Overview (DETECTANOMALY command)
The anomaly detection procedure searches for unusual cases based on deviations from the norms of their cluster groups. The procedure is designed to quickly detect unusual cases for data-auditing purposes in the exploratory data analysis step, prior to any inferential data analysis. This algorithm is designed for generic anomaly detection; that is, the definition of an anomalous case is not specific to any particular application, such as detection of unusual payment patterns in the healthcare industry or detection of money laundering in the finance industry, in which the definition of an anomaly can be well-defined.
Options
Methods.
The DETECTANOMALY procedure clusters
cases into peer groups based on the similarities of a set of input
variables. An anomaly index is assigned to each case to reflect the
unusualness of a case with respect to its peer group. All cases are
sorted by the values of the anomaly index, and the top portion of
the cases is identified as the set of anomalies. For each variable,
an impact measure is assigned to each case that reflects the contribution
of the variable to the deviation of the case from its peer group.
For each case, the variables are sorted by the values of the variable
impact measure, and the top portion of variables is identified as
the set of reasons why the case is anomalous.
Data File. The DETECTANOMALY procedure assumes that the
input data is a flat file in which each row represents a distinct
case and each column represents a distinct variable. Moreover, it
is assumed that all input variables are non-constant and that no case
has missing values for all of the input variables.
Missing Values. The DETECTANOMALY procedure
allows missing values. By default, missing values of continuous variables
are substituted by their corresponding grand means, and missing categories
of categorical variables are grouped and treated as a valid category.

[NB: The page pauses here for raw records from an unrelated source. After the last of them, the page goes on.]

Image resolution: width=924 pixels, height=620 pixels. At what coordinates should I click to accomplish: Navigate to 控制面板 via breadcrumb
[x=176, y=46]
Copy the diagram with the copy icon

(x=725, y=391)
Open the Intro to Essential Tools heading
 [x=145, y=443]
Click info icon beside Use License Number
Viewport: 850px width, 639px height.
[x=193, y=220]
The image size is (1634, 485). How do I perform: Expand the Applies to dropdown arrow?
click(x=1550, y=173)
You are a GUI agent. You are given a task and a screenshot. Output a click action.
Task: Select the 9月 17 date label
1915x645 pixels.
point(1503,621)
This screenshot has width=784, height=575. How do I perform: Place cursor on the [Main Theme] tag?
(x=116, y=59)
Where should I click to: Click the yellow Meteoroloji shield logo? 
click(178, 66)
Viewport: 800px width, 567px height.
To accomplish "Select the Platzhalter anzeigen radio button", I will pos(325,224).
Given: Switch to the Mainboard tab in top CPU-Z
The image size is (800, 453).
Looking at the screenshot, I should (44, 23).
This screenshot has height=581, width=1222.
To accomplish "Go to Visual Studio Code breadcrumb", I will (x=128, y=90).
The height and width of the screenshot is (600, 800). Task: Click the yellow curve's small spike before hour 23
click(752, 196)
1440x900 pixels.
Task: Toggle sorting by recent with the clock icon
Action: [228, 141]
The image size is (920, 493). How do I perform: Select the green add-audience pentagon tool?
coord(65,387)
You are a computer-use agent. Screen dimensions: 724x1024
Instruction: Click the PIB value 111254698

Moreover, an additional variable called the Missing Proportion Variable, which represents the proportion
of missing variables in each case, is created. The processed variables
are used to detect the anomalies in the data. You can turn off either
of the options. If the first is turned off, cases with missing values
are excluded from the analysis. In this situation, the second option
is turned off automatically.
ID Variable. A variable that is the unique
identifier of the cases in the data can optionally be specified in
the ID keyword. If this keyword
is not specified, the case sequence number of the active dataset is
assumed to be the ID.
Weights. The DETECTANOMALY procedure
ignores specification on the WEIGHT command.
Output. The DETECTANOMALY procedure displays an anomaly list in pivot table output, or offers
an option for suppressing it. The procedure can also save the anomaly
information to the active dataset as additional variables. Anomaly
information can be grouped into three sets of variables: anomaly,
peer, and reason. The anomaly set consists of the anomaly index of
each case. The peer set consists of the peer group ID of each case,
the size, and the percentage size of the peer group. The reason set
consists of a number of reasons. Each reason consists of information
such as the variable impact, the variable name for this reason, the
value of the variable, and the corresponding norm value of the peer
group.
Basic Specification
The basic specification is the DETECTANOMALY command. By default, all variables in the active dataset are used
in the procedure, with the dictionary setting of each variable in
the dataset determining its measurement level.
Syntax Rules
- All subcommands are optional.
- Only a single instance of each subcommand is allowed.
- An error occurs if an attribute or keyword is specified more than once within a subcommand.
- Parentheses, slashes, and equals signs shown in the syntax chart are required.
- Subcommand names and keywords must be spelled in full.
- Empty subcommands are not honored.
Operations
The DETECTANOMALY procedure
begins by applying the missing value handling option and the create
missing proportion variable option to the data.
Then the procedure groups cases into their peer groups based on the similarities of the processed variables. An anomaly index is assigned to each case to measure the overall deviation of the case from its peer group. All cases are sorted by the values of the anomaly index, and the top portion of the cases is identified as the anomaly list.
For each anomalous case, the variables are sorted by their corresponding variable impact values. The top variables, their values, and the corresponding norm values are presented as the reasons why a case is identified as an anomaly.
By default, the anomaly list is presented in a pivot table. Optionally, the anomaly information can be added to the active dataset as additional variable. The anomaly detection model may be written to an XML model file.
Limitations
WEIGHT and SPLIT FILE settings are ignored with a warning
by the DETECTANOMALY procedure.